**Task details:** Please reproduce the lines of the records below from the one holding "Image resolution: width=1568" through the one holding "The width and height of the screenshot is (1282, 668).", inclusive, skipping all pictures.

**Data under study:**
== Segment start ==
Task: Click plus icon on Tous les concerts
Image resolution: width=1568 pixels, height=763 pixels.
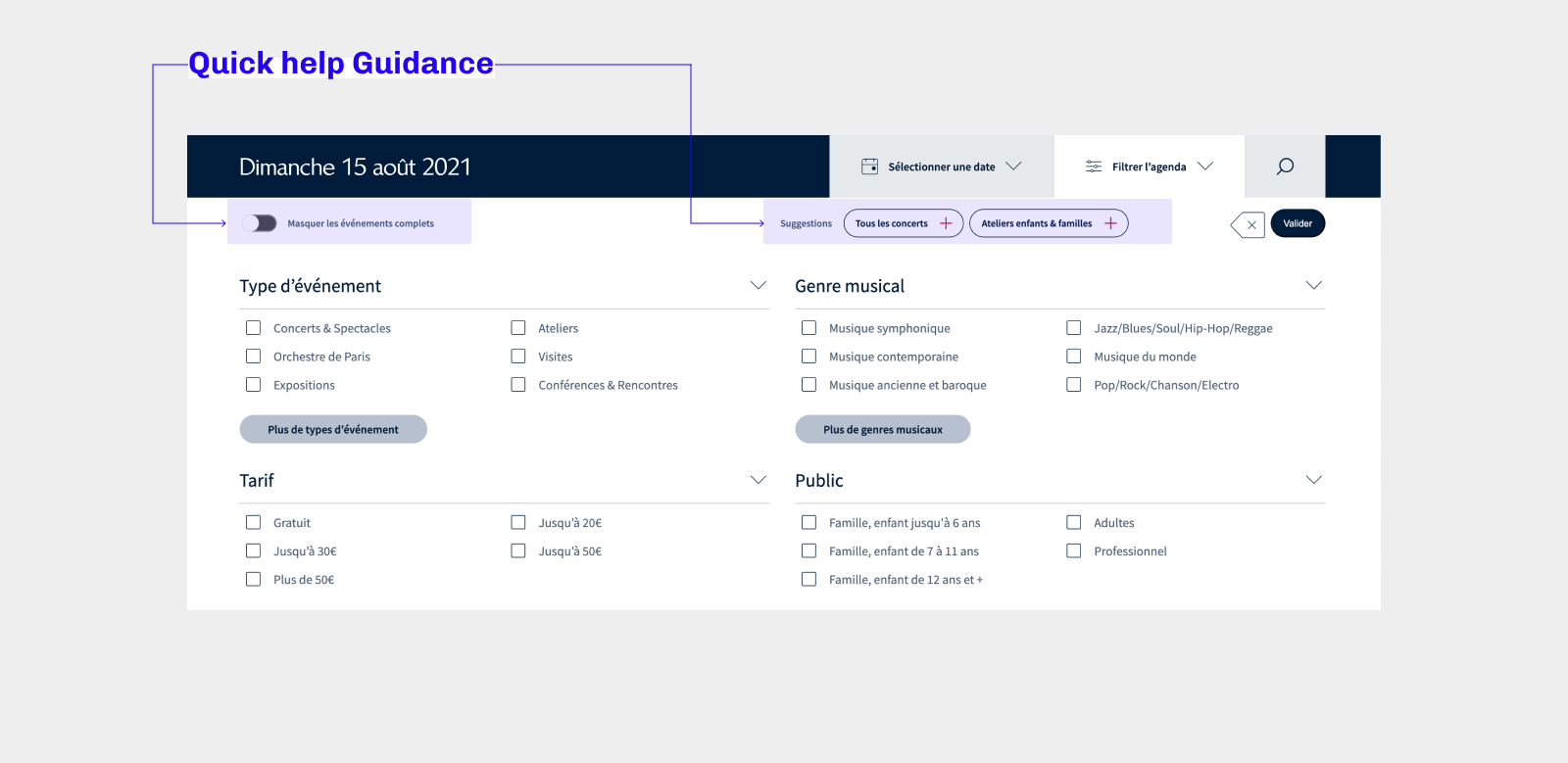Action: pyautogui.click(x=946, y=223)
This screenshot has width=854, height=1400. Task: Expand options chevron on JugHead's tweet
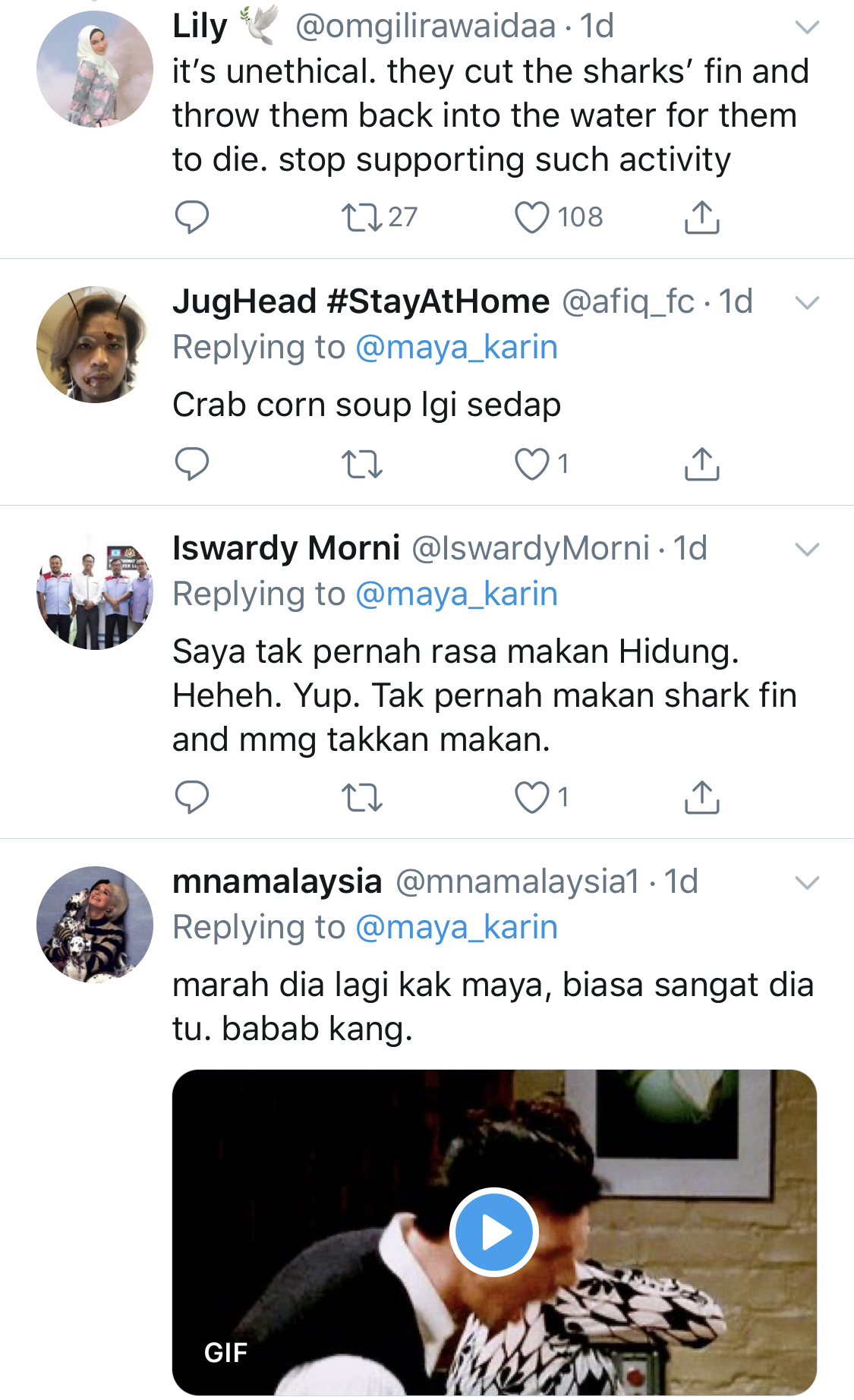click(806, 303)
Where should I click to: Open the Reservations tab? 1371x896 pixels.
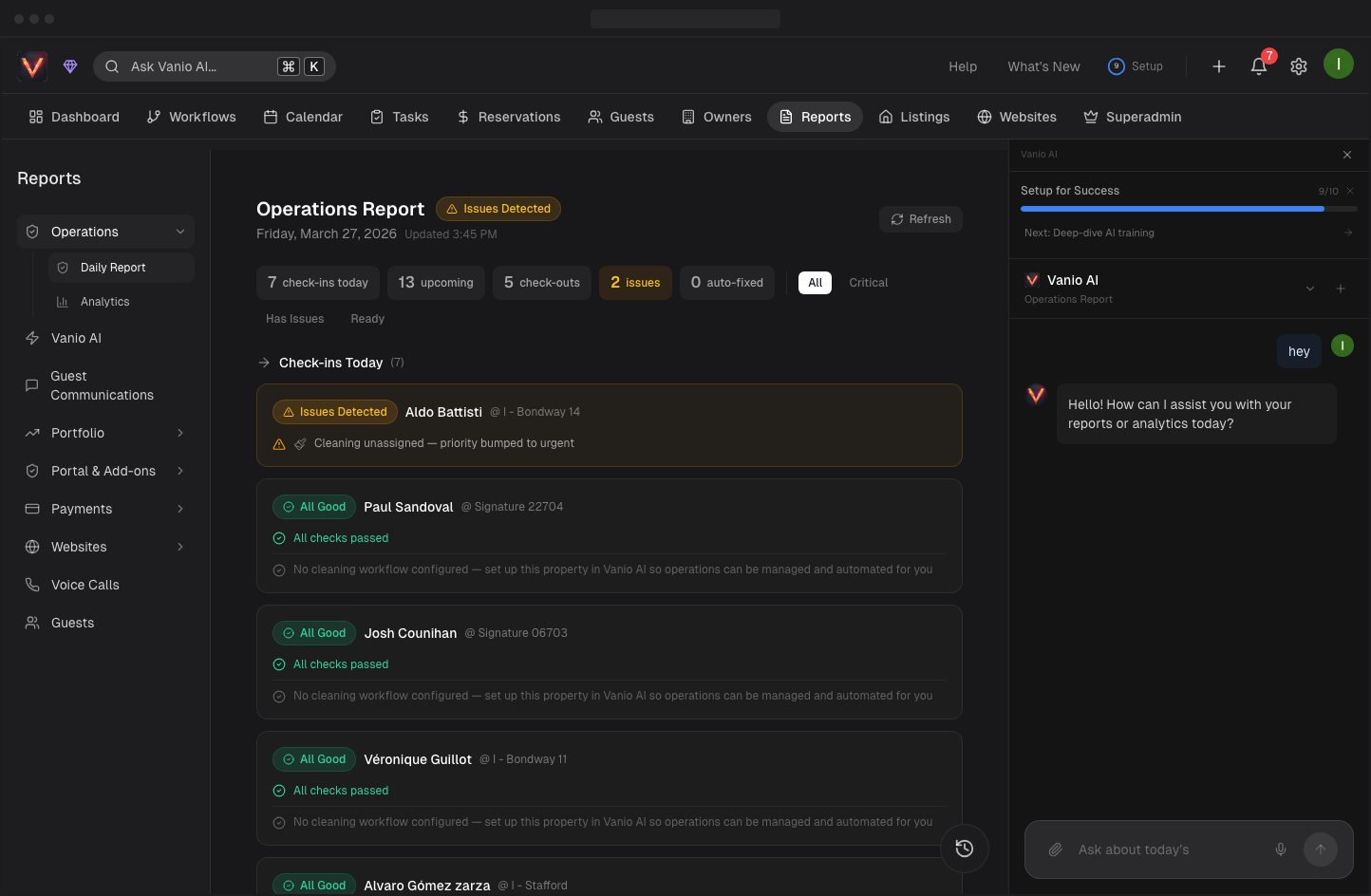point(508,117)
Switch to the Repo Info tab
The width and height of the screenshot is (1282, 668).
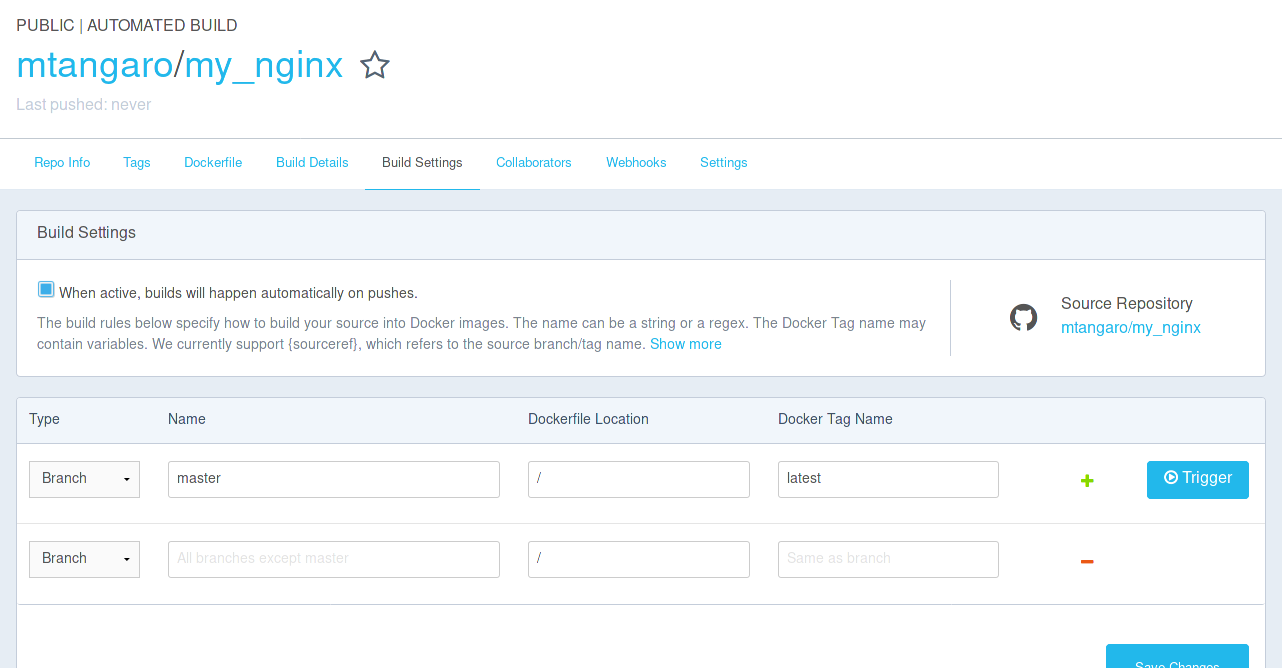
== Segment end ==
== Segment start ==
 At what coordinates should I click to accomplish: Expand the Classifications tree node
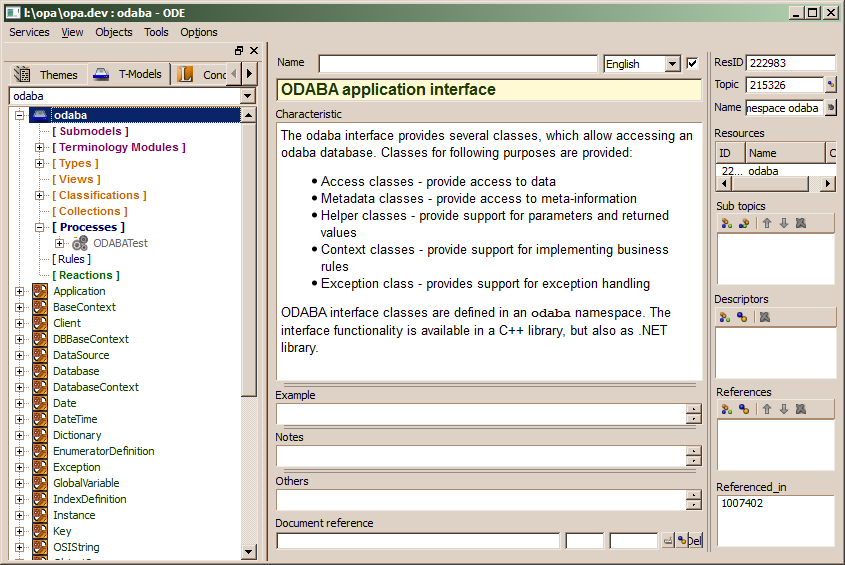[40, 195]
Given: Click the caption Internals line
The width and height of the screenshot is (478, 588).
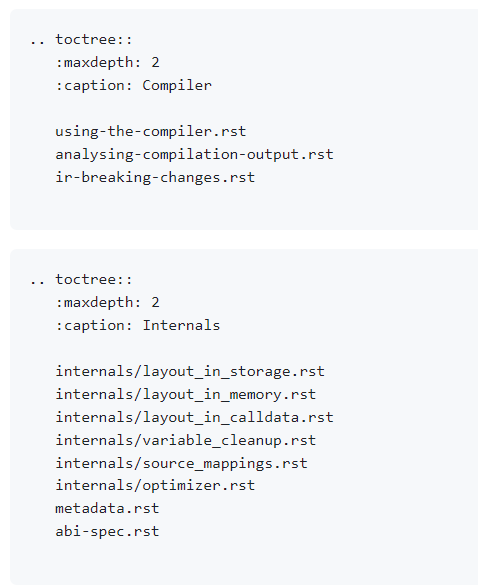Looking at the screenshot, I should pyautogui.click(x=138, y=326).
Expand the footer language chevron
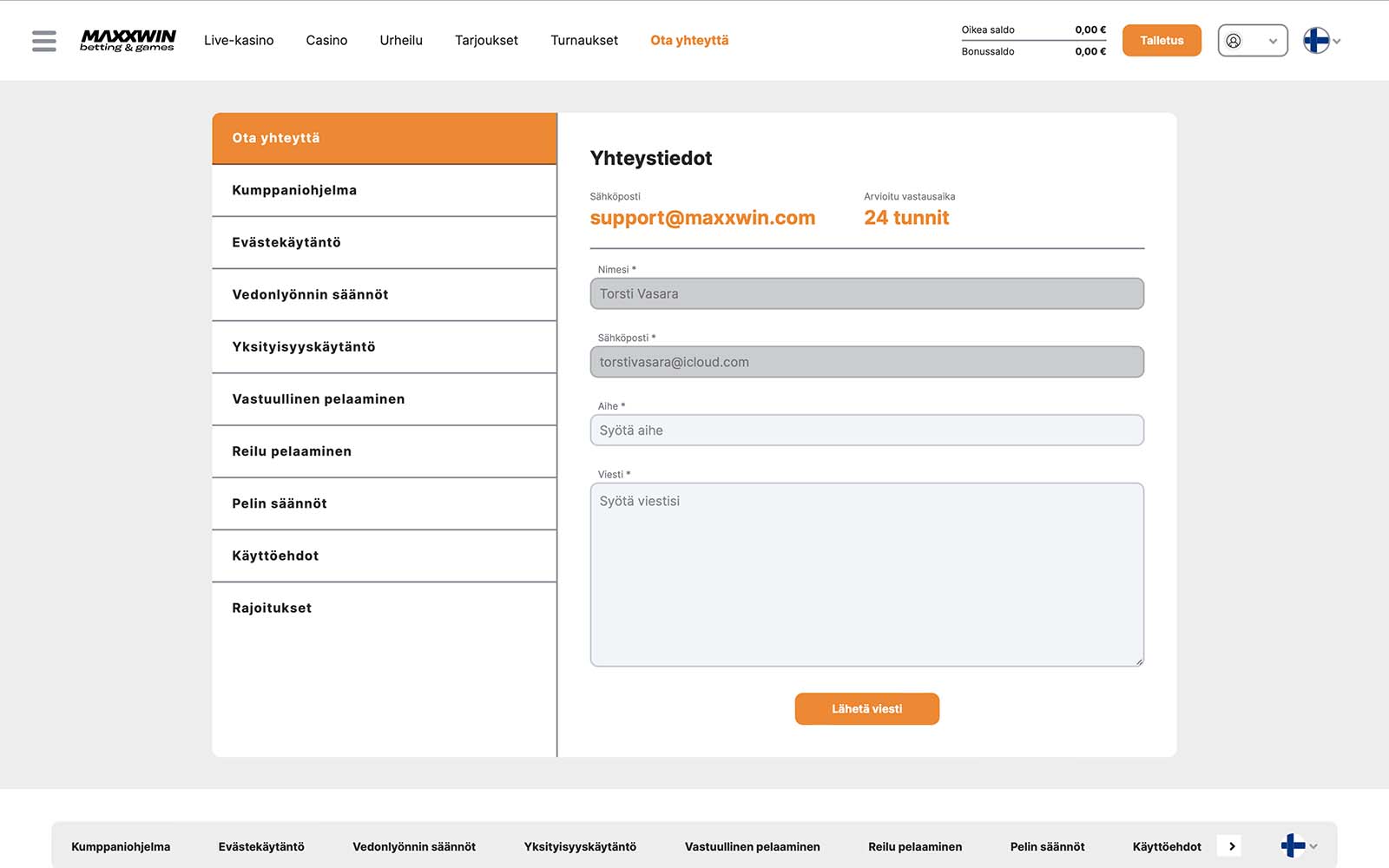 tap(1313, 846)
== Segment end ==
== Segment start ==
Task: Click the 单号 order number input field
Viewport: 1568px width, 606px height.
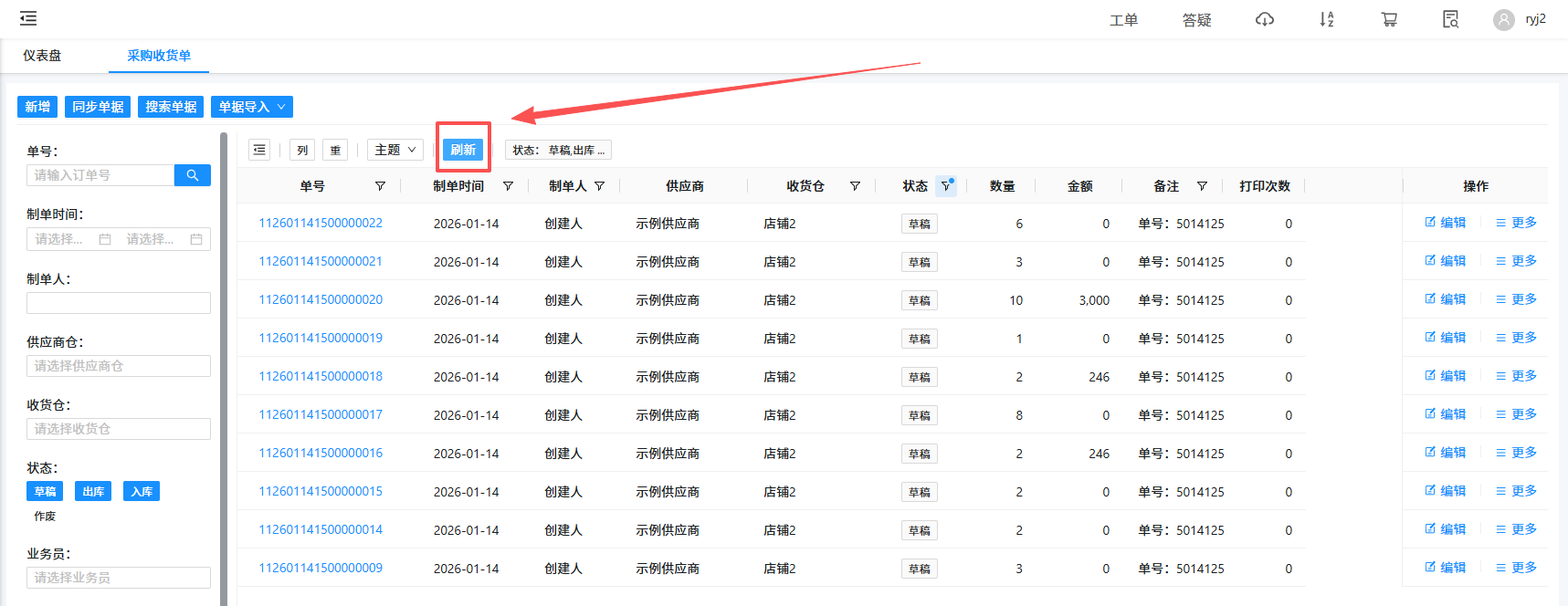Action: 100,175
== Segment end ==
**Reply:**
Image resolution: width=1568 pixels, height=763 pixels.
Action: pyautogui.click(x=946, y=223)
This screenshot has width=854, height=1400. Task: Expand options chevron on JugHead's tweet
click(806, 303)
Where should I click to: Open the Reservations tab? 1371x896 pixels.
point(508,117)
Switch to the Repo Info tab
The width and height of the screenshot is (1282, 668).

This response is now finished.